OBJETIVO DO EXERCÍCIO:
Reproduza fielmente as linhas situadas entre a que contém "Task: Collapse the Feedback section" e a que contém "Action: 932,66", ambas incluídas, sem incluir as imagens na resposta.
━━━━━ LINHAS DE ORIGEM ━━━━━
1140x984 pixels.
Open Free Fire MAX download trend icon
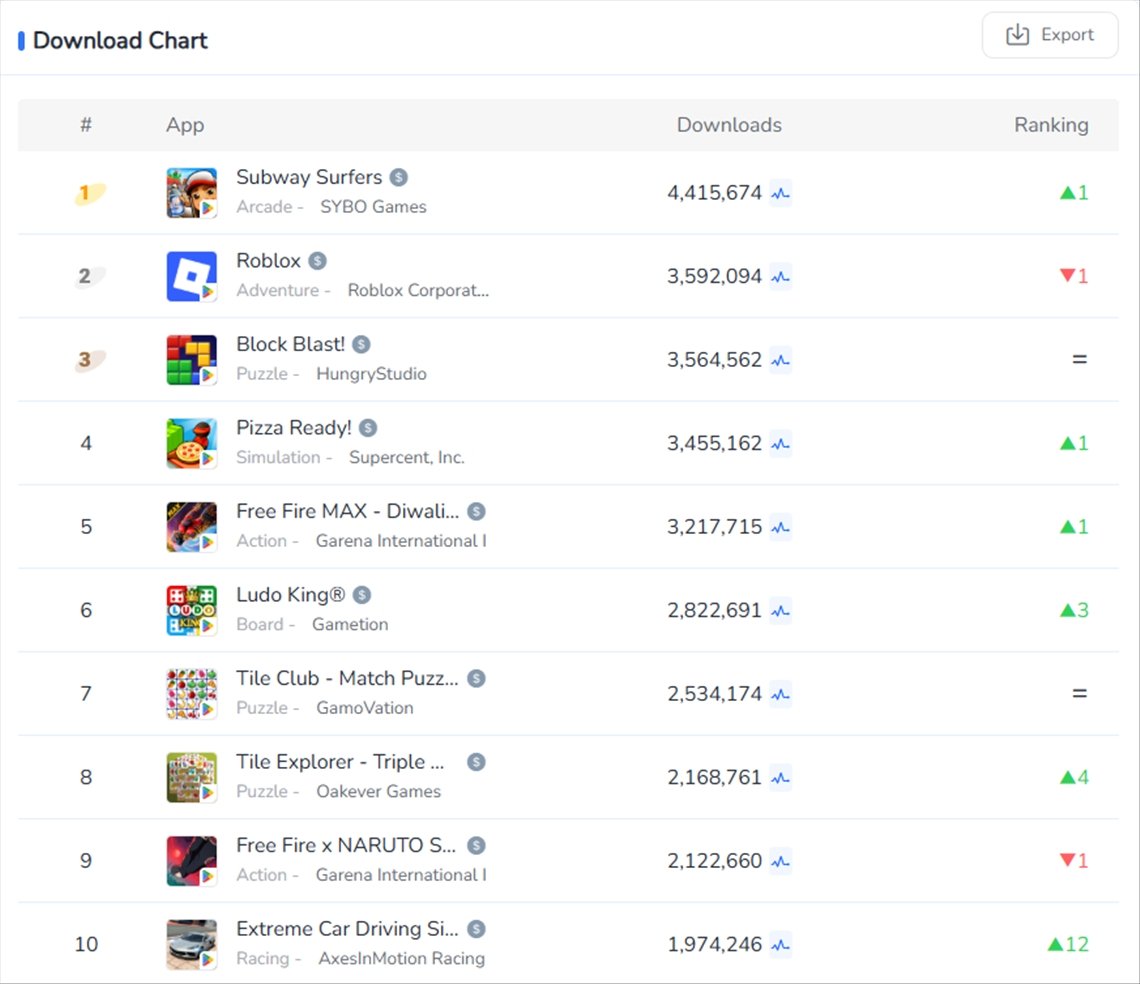781,527
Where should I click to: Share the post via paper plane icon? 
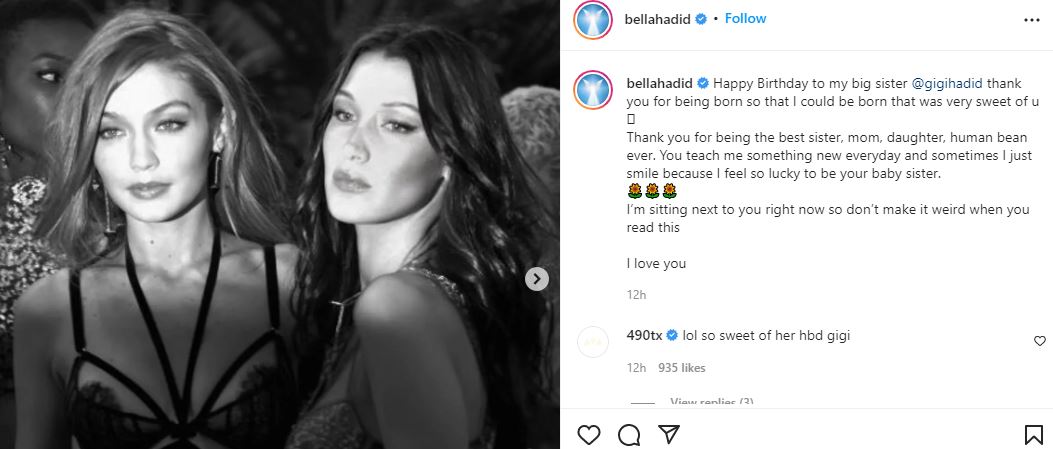click(x=668, y=435)
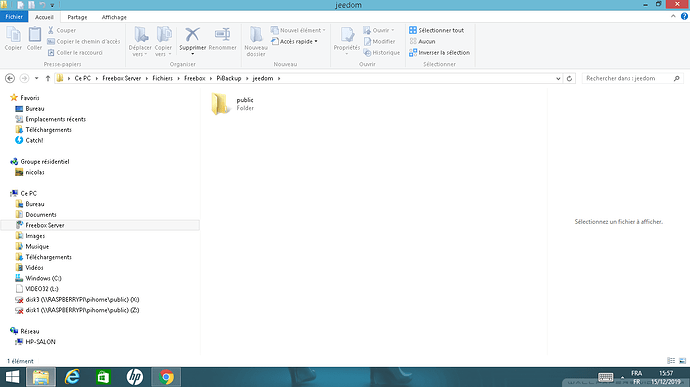Collapse the ribbon with the chevron
The height and width of the screenshot is (387, 690).
[673, 16]
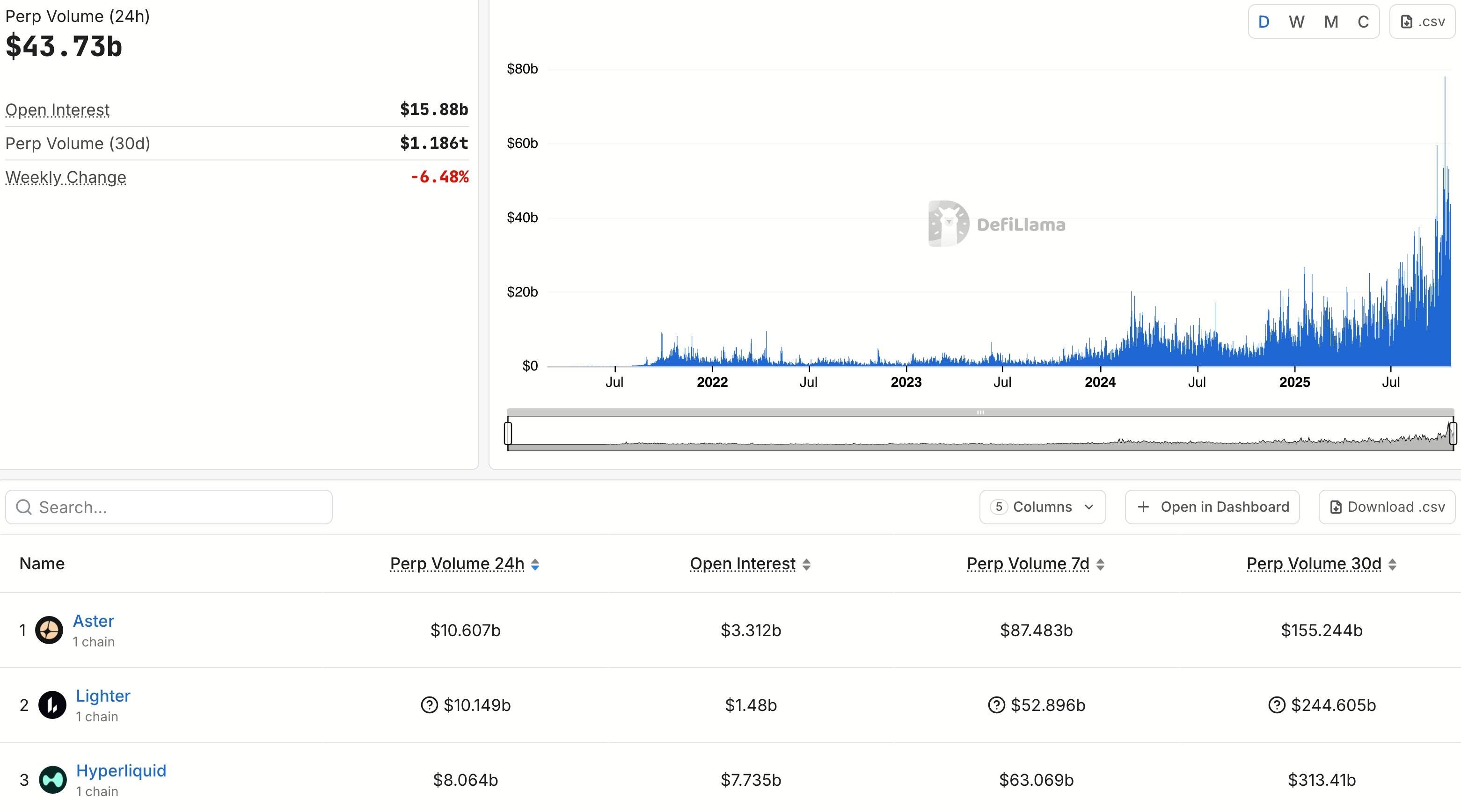Switch chart to Monthly (M) interval

[x=1330, y=22]
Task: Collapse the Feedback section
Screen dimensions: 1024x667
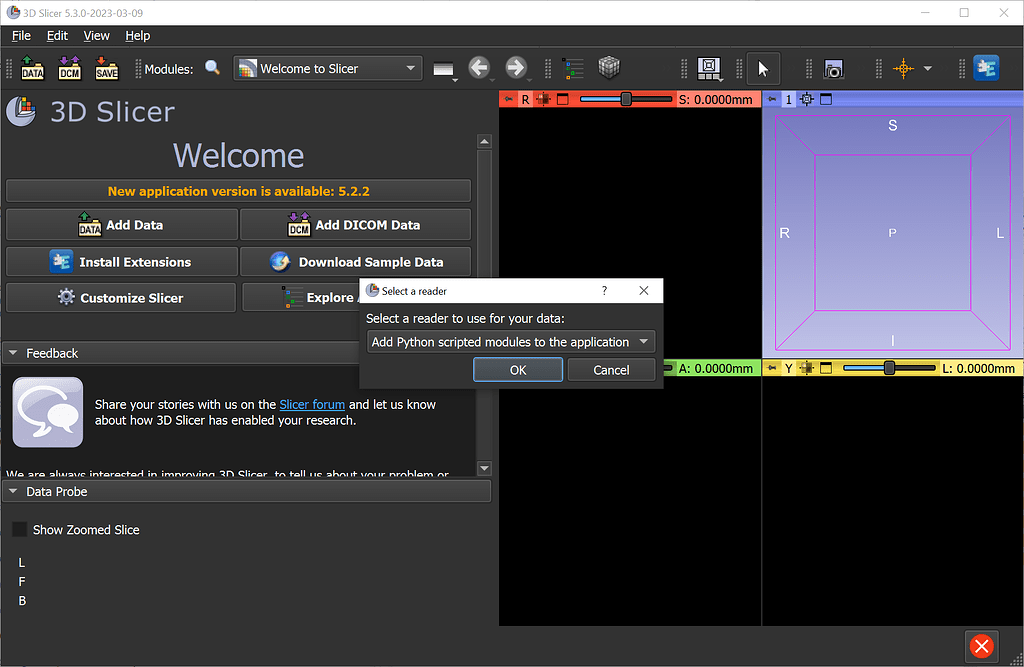Action: pyautogui.click(x=12, y=352)
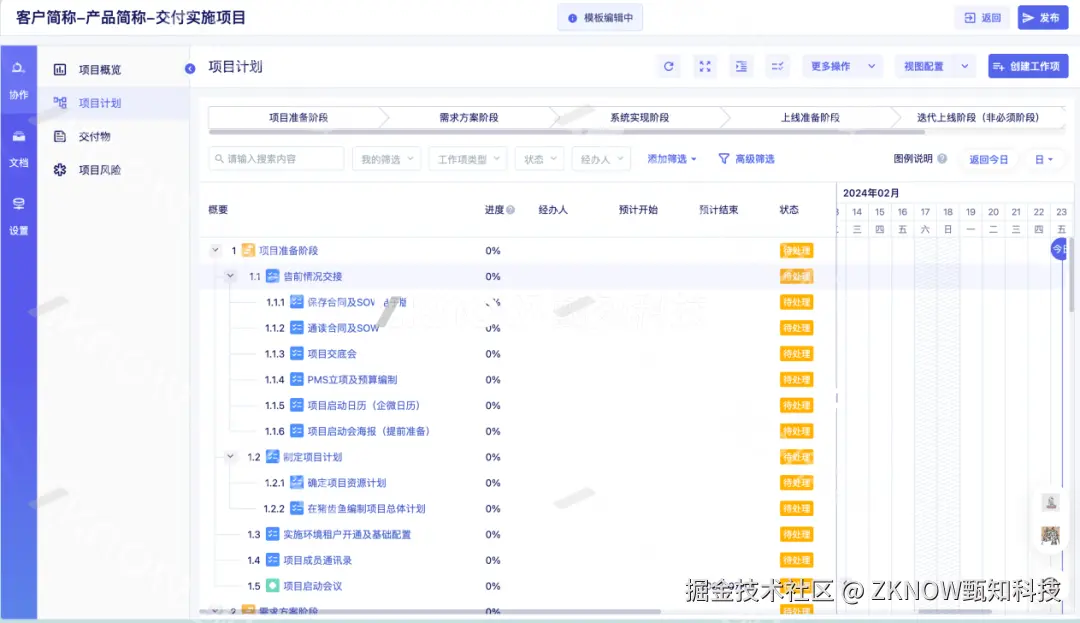The height and width of the screenshot is (623, 1080).
Task: Open the 视图配置 dropdown
Action: 932,66
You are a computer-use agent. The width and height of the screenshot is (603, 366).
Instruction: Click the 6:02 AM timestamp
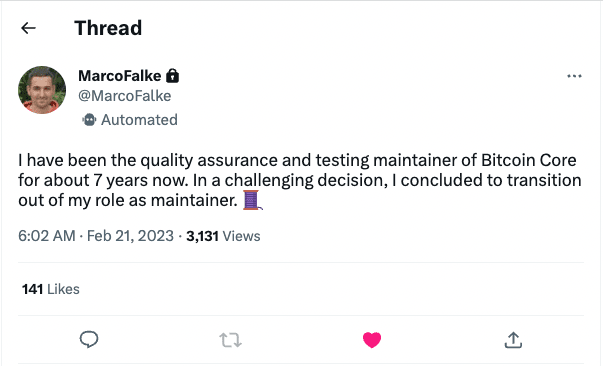(x=47, y=236)
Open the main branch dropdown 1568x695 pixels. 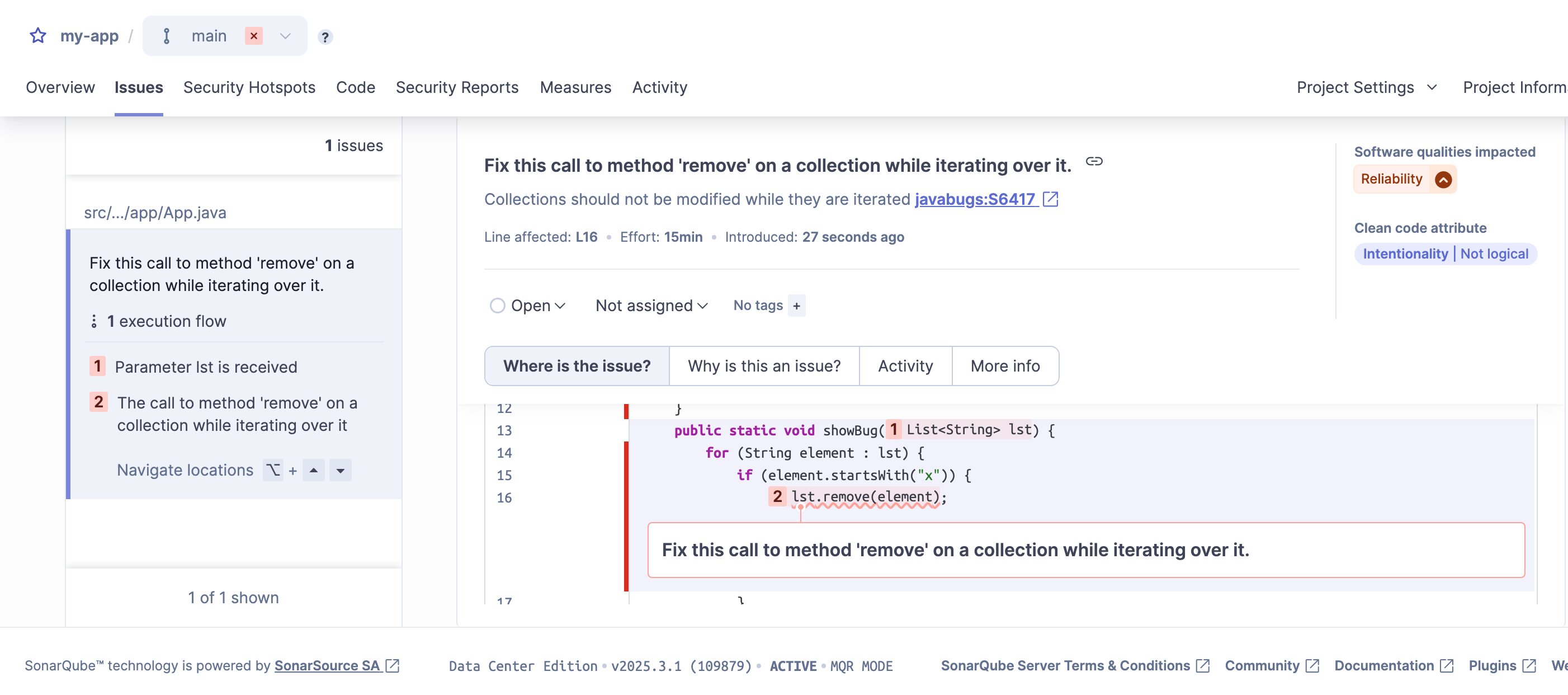[285, 36]
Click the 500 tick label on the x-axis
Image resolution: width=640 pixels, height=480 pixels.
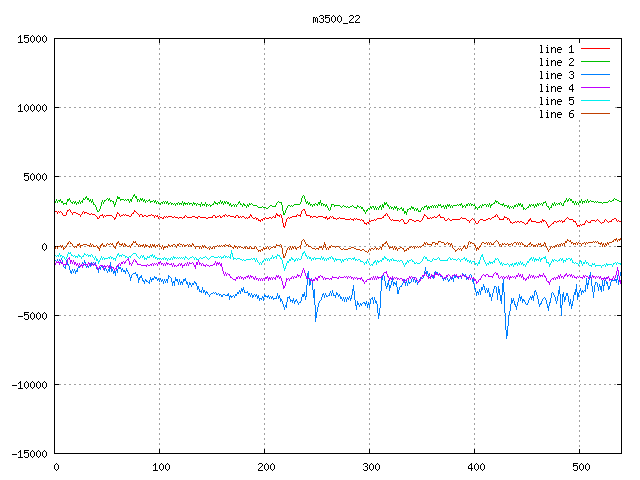[x=579, y=466]
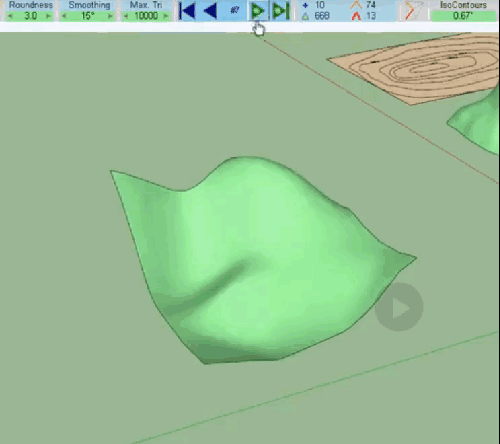The height and width of the screenshot is (444, 500).
Task: Click the orange-red contour lines icon
Action: pyautogui.click(x=413, y=11)

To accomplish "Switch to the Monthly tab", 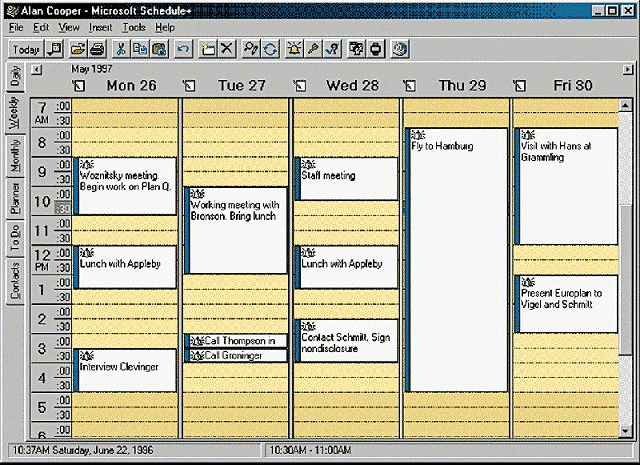I will pos(14,155).
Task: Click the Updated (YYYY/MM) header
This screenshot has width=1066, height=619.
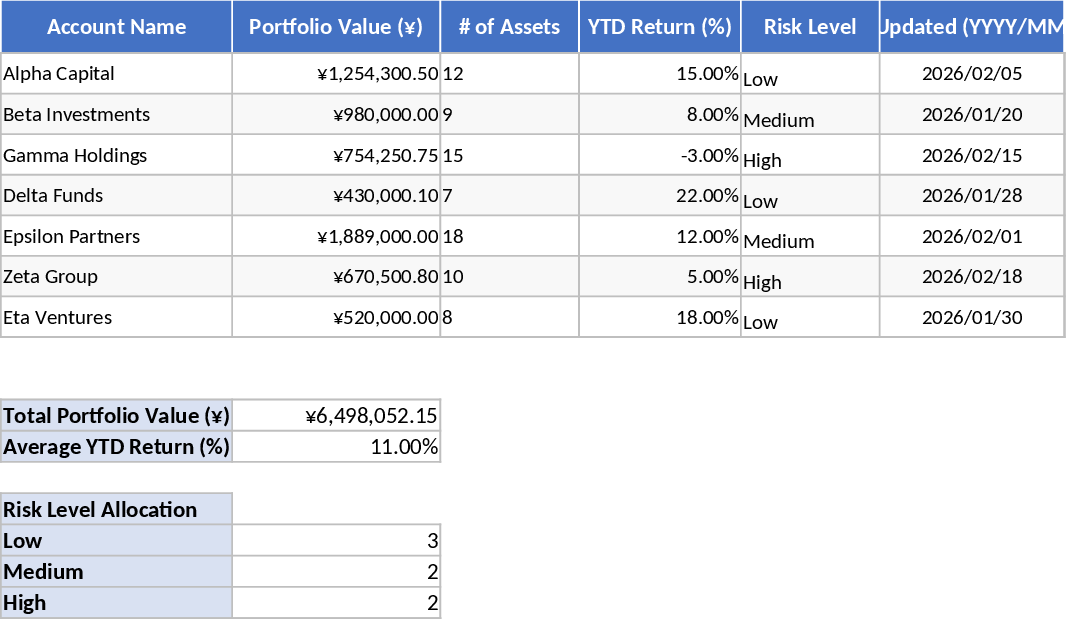Action: [970, 27]
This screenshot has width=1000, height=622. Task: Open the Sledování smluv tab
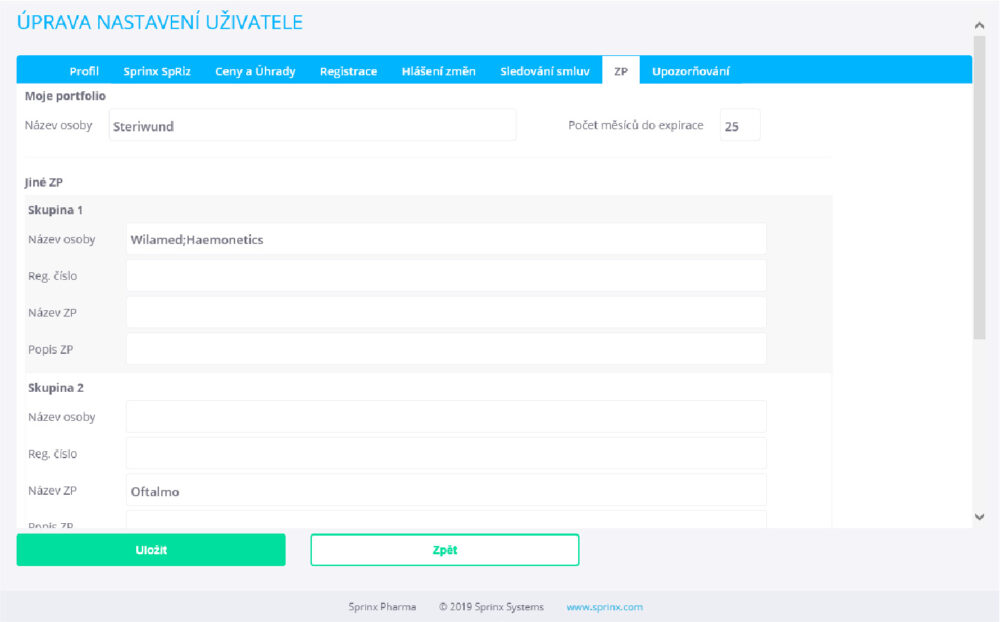point(545,71)
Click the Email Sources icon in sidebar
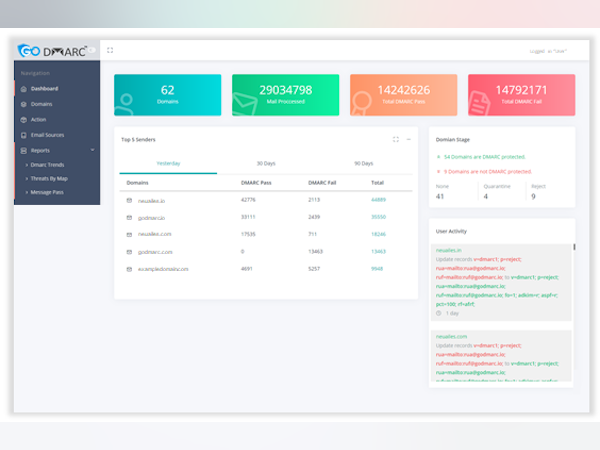The height and width of the screenshot is (450, 600). (23, 134)
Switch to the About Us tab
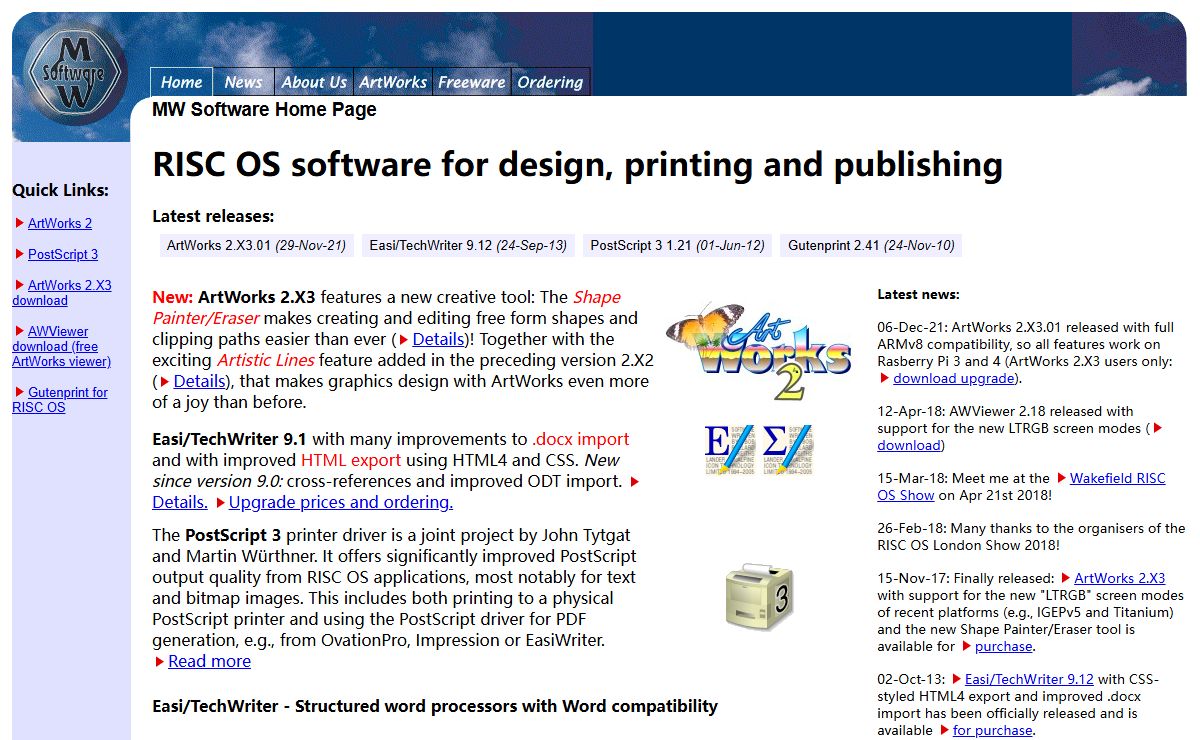 tap(314, 82)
━━━━━
RESOLUÇÃO DETALHADA:
Task: Collapse the Feedback section
Screen dimensions: 1024x667
Action: pyautogui.click(x=12, y=352)
The height and width of the screenshot is (623, 1080).
Task: Open the 视图配置 dropdown
Action: 932,66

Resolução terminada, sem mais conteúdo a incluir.